KUALA LUMPUR, 25 February 2020 – When the SARS epidemic happened in 2003, China contributed 4% to global gross domestic product. In 2019, the number stood at 16%. Not only has China grown much larger in size, its economic relationship with the world has also been qualitatively transformed.
From humble beginnings as the low-cost manufacturing hub of the world, the Chinese share of value-added content in manufacturing exports has soared, with a growing number of China-based indigenous companies and foreign subsidiaries becoming anchor firms whose demand and supply for intermediate goods are in turn fulfilled by export-oriented countries such as Malaysia.
So, the disruption to the supply chain caused by the Covid-19 outbreak means that Malaysian exporters may not be able to find new suppliers and markets as substitutes quickly, at least in the short run.
The Chinese authorities have taken drastic quarantine measures to limit the spread of the virus, resulting in a massive shortage of workers. Despite fear of contracting Covid-19, millions of Chinese workers have trickled back to the cities in search of jobs that may have been lost. Yet, public health examiners have barred manufacturers such as Shenzhen-based Foxconn, a key Apple supplier, from restarting production until the situation permits.
So, what does this mean to an export-oriented economy like Malaysia’s, which is highly dependent on a well-operating Chinese supply chain? Some 86% of Malaysian manufactured goods are meant for export and half of that is in the electrical and electronics sector, which is often bound for further value-add in China before being re-exported to other parts of the world.
Export of services, especially those requiring people-to-people interactions, has been hit more immediately. For instance, event management companies have reported cancellations of exhibitions and conferences. The tourism and hospitality sectors have also seen massive cancellations, which does not bode well for the Visit Malaysia 2020 campaign. Furthermore, classes have been cancelled in local universities while the recruitment of Chinese students has also stalled.
Should the situation persist, would private investors make rash decisions to cut down on spending and investment, thereby leading to a self-fulfilling prophecy of a looming recession?
In part to mitigate that, the government will introduce a stimulus package on Feb 27, which may target the sectors that are likely to be the most affected, such as transport, logistics, tourism and manufacturing. Public expectations of income relief targeting B40 households or local factory workers may also be fulfilled.

Exercises
(1) In the article on Covid-19's economic impact on Malaysia, what percentage of Malaysian manufactured goods are meant for export?
(2) From the article on Covid-19's economic impact on Malaysia, return the passage starting at "Should the situation" and ending at "also be fulfilled.", copied word for word.

Provided information

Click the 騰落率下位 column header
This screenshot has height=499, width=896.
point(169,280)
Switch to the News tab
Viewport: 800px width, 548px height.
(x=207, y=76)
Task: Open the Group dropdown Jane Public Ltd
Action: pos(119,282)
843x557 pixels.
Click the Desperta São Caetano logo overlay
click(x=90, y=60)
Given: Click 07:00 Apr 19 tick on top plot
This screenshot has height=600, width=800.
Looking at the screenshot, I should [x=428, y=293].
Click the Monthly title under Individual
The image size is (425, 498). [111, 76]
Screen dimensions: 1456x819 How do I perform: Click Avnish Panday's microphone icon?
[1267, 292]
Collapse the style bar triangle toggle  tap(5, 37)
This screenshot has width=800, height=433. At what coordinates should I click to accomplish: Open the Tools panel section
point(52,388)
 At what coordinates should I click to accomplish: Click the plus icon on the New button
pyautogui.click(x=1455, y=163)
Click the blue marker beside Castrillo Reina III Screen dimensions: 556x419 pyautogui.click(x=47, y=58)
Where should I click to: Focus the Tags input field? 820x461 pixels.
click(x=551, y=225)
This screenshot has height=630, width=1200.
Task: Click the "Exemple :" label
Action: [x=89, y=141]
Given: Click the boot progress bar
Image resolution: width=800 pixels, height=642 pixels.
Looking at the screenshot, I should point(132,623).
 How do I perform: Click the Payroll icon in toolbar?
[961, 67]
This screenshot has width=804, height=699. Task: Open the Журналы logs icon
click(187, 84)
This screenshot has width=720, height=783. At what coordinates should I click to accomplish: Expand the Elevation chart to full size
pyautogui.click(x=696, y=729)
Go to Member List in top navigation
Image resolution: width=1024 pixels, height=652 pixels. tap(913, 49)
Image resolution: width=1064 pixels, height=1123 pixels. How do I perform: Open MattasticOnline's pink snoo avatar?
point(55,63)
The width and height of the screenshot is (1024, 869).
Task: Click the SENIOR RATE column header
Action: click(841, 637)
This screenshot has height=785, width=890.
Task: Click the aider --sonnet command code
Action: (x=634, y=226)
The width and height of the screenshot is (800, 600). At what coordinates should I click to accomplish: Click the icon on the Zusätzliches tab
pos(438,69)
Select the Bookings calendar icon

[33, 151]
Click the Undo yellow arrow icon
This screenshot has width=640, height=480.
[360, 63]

Expected outputs
(1) Some 86%

(2)
Should the situation persist, would private investors make rash decisions to cut down on spending and investment, thereby leading to a self-fulfilling prophecy of a looming recession?
In part to mitigate that, the government will introduce a stimulus package on Feb 27, which may target the sectors that are likely to be the most affected, such as transport, logistics, tourism and manufacturing. Public expectations of income relief targeting B40 households or local factory workers may also be fulfilled.